De plus, ces mises en œuvre sont proposées par des pair-aidants salariés et/ou bénévoles, ce qui vient aussi questionner l’équilibre à trouver avec des personnes reconnues et valorisées et d’autres qui le proposent bénévolement.
Des efforts de la part des autorités médico-sociales sont en cours, notamment avec la publication de la note de cadrage sur la pair-aidance, publiée par la Haute Autorité de Santé en janvier 2025, mais la fragilité des financements reste un enjeu majeur.
En effet, cet enjeu financier atteint directement la reconnaissance statutaire et la rémunération des pairs-aidants, lorsqu’ils sont salariés. Sans un investissement fort dans la reconnaissance de la pair-aidance en tant que nouvelle forme d’accompagnement médico-sociale de la part des institutions, les professionnels peineront à suivre les recommandations.
Malgré ces questionnements et difficultés, la pair-aidance représente un changement de paradigme dans le soutien des personnes en situation de handicap, reconnaissant que l’expérience vécue constitue une ressource précieuse pour construire des accompagnements plus adaptés, flexibles et personnalisés.

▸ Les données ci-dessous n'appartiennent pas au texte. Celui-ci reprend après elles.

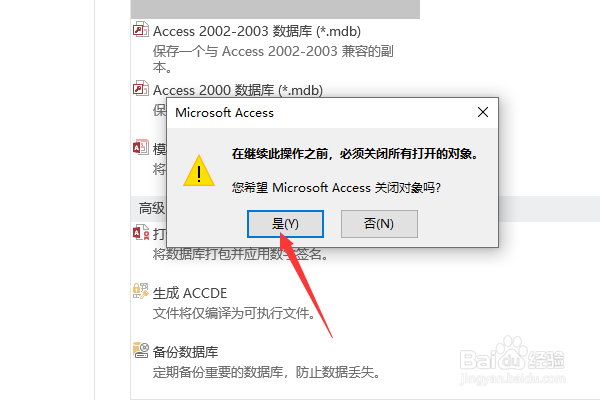Image resolution: width=600 pixels, height=400 pixels.
Task: Click the Access 2000 database file icon
Action: click(x=140, y=88)
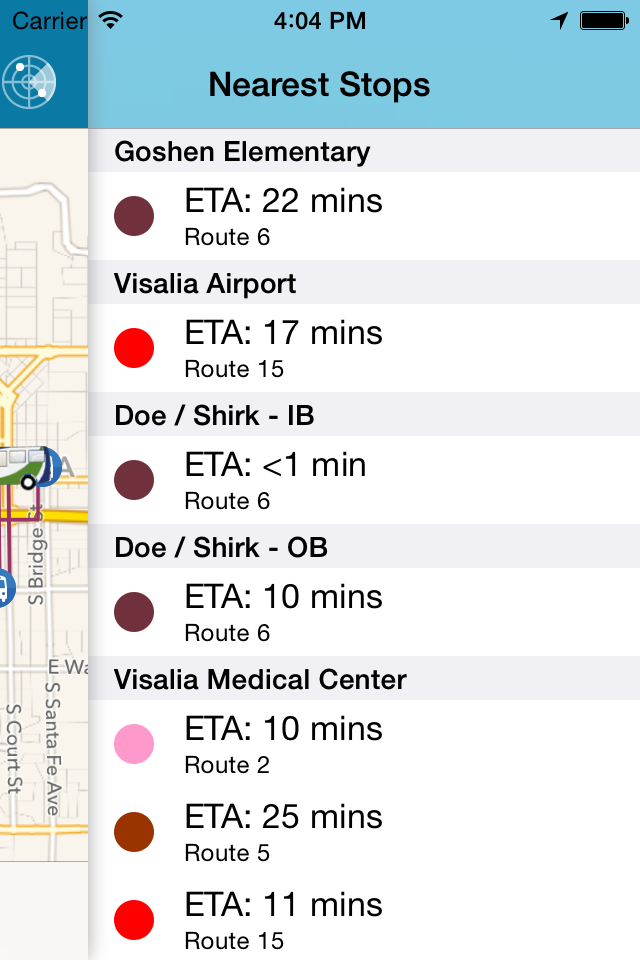This screenshot has height=960, width=640.
Task: Tap S Santa Fe Ave label on map
Action: click(53, 748)
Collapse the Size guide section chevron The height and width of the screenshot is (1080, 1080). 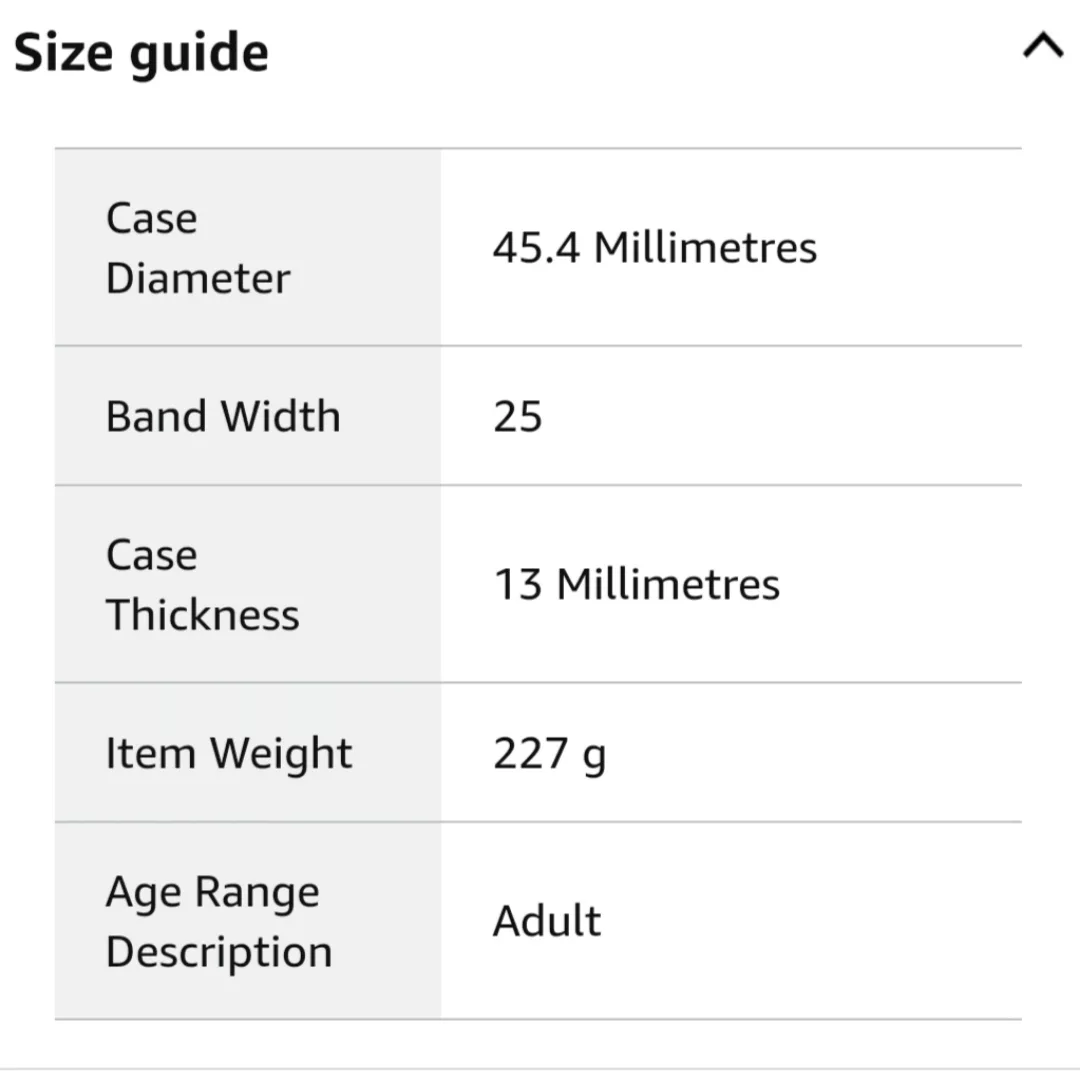(x=1042, y=46)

De nombreux acteurs de notre réseau proposent de la pair-aidance, parfois même sans le savoir. Cela peut prendre différentes formes, comme les groupes de parole au sein des associations de personnes ou de familles, un accompagnement entre proches-aidants.
Dès 2017, le Mouvement Parcours Handicap 13, en partenariat avec la MDPH, s’est emparé de la question et propose une approche unique, ouverte à tous les types de handicap sous forme des rencontres, des permanences et des groupes de travail avec différents pair-aidants, dans plusieurs villes à travers le territoire. Pour découvrir l’ensemble des actions et y participer, rendez-vous sur notre page de l’action.
Cap sur l’avenir
La pair-aidance représente aujourd’hui un outil précieux, complémentaire aux dispositifs traditionnels d’accompagnement. Son développement témoigne d’une évolution profonde dans la manière de concevoir le handicap : non plus seulement comme un objet de soins et d’assistance, mais comme une expérience porteuse de savoirs et de compétences à partager.
Sa reconnaissance nationale, bien qu’encore en construction, a progressé significativement ces dernières années. Elle reflète une évolution des politiques publiques vers une plus grande valorisation de l’expertise d’usage et une participation accrue des personnes concernées dans les dispositifs qui les concernent.
Les professionnels et les associations ont tout intérêt à s’inscrire dans cette dynamique pour enrichir leurs pratiques et proposer un accompagnement plus complet et multi-dimensionnel des personnes en situation de handicap.